General TLS requirements

• The certificate used has to match the hostname used by RabbitMQ. Wildcard certificates are supported.

• The certificate has to be an RSA with 2048 bit encryption or higher for the RabbitMQ Helper to be able to convert it.

  • CNG and/or ECC certificates can be manually converted with OpenSSL, see Convert a CNG or ECC certificate to PEM File

• The certificate chain has to be trusted by both the RabbitMq node and anything connecting to the RabbitMQ host.

  • If using self-signed certificated, ensure that the certificates are properly installed in the certificate store.

$path = "C:\Program Files\Delinea Software Ltd\RabbitMq Helper\net6.0"
$username = "<SITE CONNECTOR USERNAME FROM SECRET SERVER>" 
$password = "<SITE CONNECTOR PASSWORD FROM SECRET SERVER>" 
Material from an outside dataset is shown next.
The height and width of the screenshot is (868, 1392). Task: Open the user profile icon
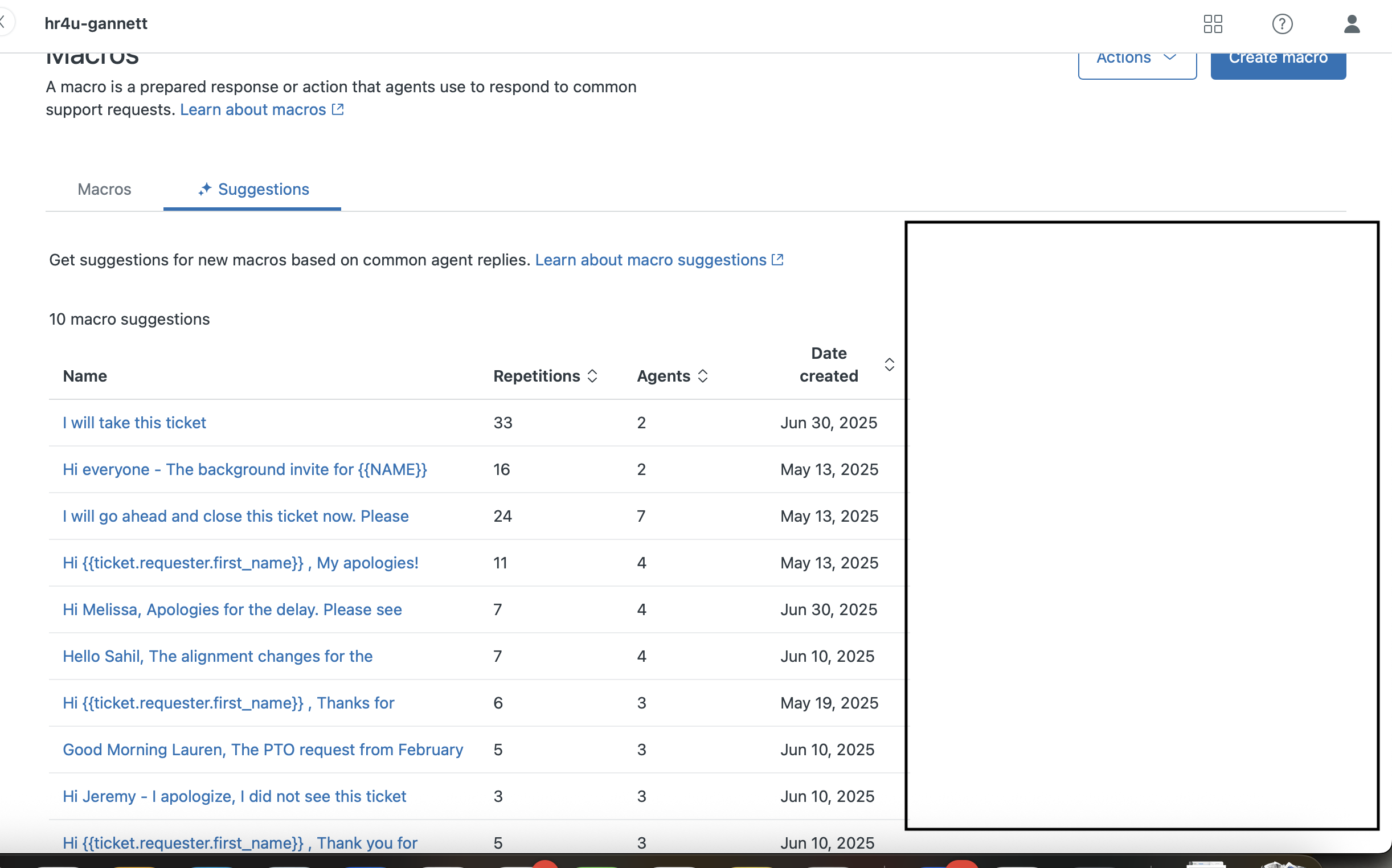click(x=1351, y=24)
# Create a PSCredential object to use for the installation  
$cred = New-Object System.Management.Automation.PSCredential ($username, (ConvertTo-SecureString -String $password -AsPlainText -Force))
 
# FQDN which will be used by clients connecting to this RabbitMq host
$fqdn = "localhost"; 
$certpath = $path; 
$pfxCred = Get-Credential -UserName PfxUserName -Message "Enter the PFX password. Username is ignored";
#(the password for the example localhost.pfx certificate is "password1")
#$password = ConvertTo-SecureString "PlainTextPassword" -AsPlainText -Force
#$pfxCred = New-Object System.Management.Automation.PSCredential ("Ignored", $password)
 
Install-Connector `
    -Hostname $fqdn `
    -Credential $cred `
    -UseTls `
    -CaCertPath "$certpath\localhostca.cer" `
    -PfxPath "$certpath\localhost.pfx" `
    -PfxCredential $pfxCred `
    -Verbose;

There are more switches for this commandlet, your run "get-help install-connector" when inside the helper for more information.

Using a local, non-domain admin account for the Installation is required.